In 2010 the survey recorded a total of 454 cultural facilities, of which 389 operated under the municipalities and towns, 22 were non-profit making, and 43 were for-profit entities. According to records, there are approximately 6 000 municipalities across the Czech Republic, and all large municipalities and towns have at least one cultural facilities (in large towns there are several dozen). There are new signs that cultural life in smaller and small municipalities and town districts may in time be increasingly organised by commercial entities, because more and more municipalities are selling or leasing their cultural facilities. Cultural activities in the municipalities especially are organised by various traditional events aimed at preserving traditional, ethnic, and folklore customs; for instance, the Easter Carnival.

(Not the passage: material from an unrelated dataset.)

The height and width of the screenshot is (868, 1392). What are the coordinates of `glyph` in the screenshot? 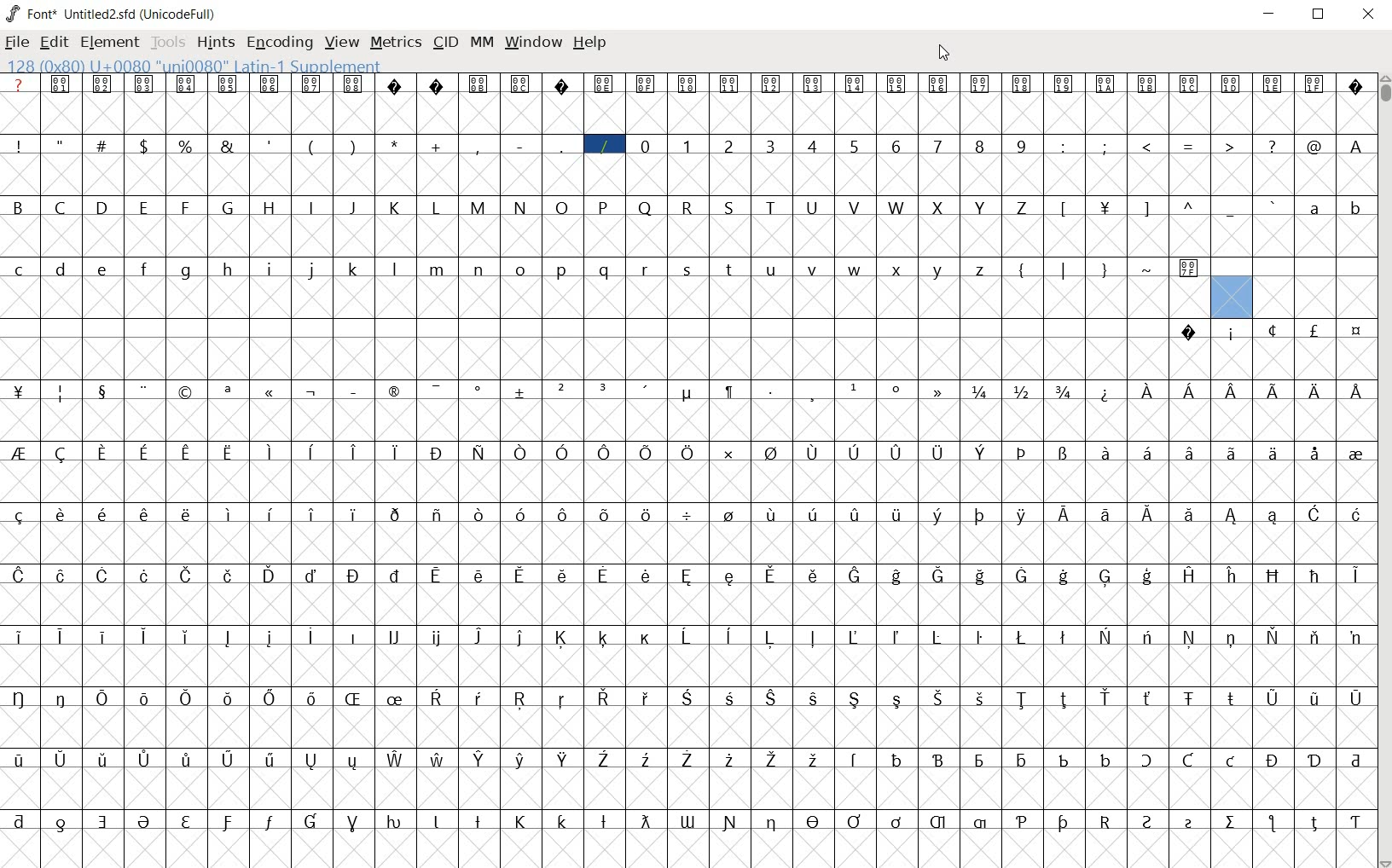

In the CR, there was a period in the late 19th and early 20th century when club life bloomed and during that time various kinds of clubs were founded – national houses, community clubs, and sporting associations (Sokol) etc., where people went not just for entertainment but also to get together. They evolved naturally, linked to community life, until the Communist regime seized power. The regime severed these links, nationalised property, quashed civil society, and seized control of entertainment. The old buildings used for these activities fell into decline; some were refurbished, but usually suffered from insensitive structural modifications. They were replaced by the mass construction of megalomaniacal cultural houses, which were also used by the political authorities for their own visibility. After 1989 some municipalities tried to get rid of these buildings by selling them, because they were expensive to operate and to maintain. But even in the 1990s municipal representatives already began to realise that without cultural houses and centres quality local community life would suffer, and there was a return to a naturally evolving process – see the NIPOS survey. Cultural houses and centres are run by various subjects: municipalities, municipal districts, and even civic associations and public benefit companies, joint-stock and limited-liability companies, and private subjects; none, however, are run by the state. The activities they offer can be divided into basic groups: artistic, non-artistic and educational activities, and other cultural services.